The Rs 3,364-crore project implementation plan of the National Health Mission (NHM) will be approved at a meeting in the city between health officials across the state that will end Friday.
The focus will be on four core areas and adequate funding will be set aside to tackle non-communicable diseases, address the issue of shortage of doctors, complete the construction of health centres, buildings and also step up 108 emergency medical services.
Dr Satish Pawar, additional director of the National Health Mission, Maharashtra, who is in Pune to attend the five-day meeting, said old guidelines on how to implement health-related schemes will be updated to make them user-friendly. By mid-April, the operational guidelines of the NHM’s project implementation plan will be ready, he added.
For instance, specific guidelines will be issued to check whether rules and regulations are being followed while procuring and purchasing medicines, medical equipment and consumables.
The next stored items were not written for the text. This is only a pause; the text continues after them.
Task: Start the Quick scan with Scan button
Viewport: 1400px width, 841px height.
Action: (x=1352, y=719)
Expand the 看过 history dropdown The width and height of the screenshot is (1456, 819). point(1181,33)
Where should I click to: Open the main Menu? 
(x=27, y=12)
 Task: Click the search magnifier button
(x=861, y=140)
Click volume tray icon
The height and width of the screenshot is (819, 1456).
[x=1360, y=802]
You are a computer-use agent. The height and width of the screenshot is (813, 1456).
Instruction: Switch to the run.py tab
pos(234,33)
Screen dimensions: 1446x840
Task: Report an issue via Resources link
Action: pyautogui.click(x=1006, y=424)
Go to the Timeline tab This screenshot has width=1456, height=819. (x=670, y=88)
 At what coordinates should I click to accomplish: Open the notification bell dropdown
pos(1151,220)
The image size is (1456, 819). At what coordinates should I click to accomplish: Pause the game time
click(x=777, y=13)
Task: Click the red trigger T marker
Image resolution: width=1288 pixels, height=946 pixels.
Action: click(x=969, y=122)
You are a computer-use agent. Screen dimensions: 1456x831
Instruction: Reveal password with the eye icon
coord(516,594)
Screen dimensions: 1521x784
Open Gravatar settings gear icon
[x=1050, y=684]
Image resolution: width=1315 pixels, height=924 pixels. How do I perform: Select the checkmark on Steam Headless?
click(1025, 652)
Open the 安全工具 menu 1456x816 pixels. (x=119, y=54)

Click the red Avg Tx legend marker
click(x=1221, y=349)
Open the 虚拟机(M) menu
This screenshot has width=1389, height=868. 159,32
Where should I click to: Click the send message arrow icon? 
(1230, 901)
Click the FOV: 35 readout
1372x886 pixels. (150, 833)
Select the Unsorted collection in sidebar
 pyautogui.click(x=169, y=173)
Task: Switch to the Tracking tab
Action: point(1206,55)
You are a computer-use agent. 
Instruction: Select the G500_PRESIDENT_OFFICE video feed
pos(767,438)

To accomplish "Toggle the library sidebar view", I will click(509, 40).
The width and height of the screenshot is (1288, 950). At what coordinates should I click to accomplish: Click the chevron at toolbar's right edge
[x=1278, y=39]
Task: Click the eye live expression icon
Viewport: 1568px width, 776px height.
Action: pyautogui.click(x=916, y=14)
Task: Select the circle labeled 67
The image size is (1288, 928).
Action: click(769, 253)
Health teams are being trained to take up prevention of NCD, TB and a major part of the funding will be allocated towards construction work of health centres and hospital buildings.
Among the initiatives would be stepping up the preparedness to identify and prevent non-communicable diseases, like when a central team visited the Pune Zilla Parishad-run primary health centre at Maan to check the facilities.
At Pune Zilla Parishad, approximately a total of 2,860 Accredited Social Health Activists (ASHA) workers are being trained in identifying people at risk from non-communicable diseases.
Dr Dilip Mane, district health officer, Pune, said the ASHA workers will be given a kit that includes apron, haemoglobin metre, BP apparatus machine, glucometer, torch and measuring tape. The kit will help them check for oral cancer, hypertension, diabetes and body mass index. There is one ASHA worker per 1,000 population, and they will be visiting people at their doorstep. “We hope to start the programme soon and cover a population of 40 lakh in Pune district,” added Dr Mane.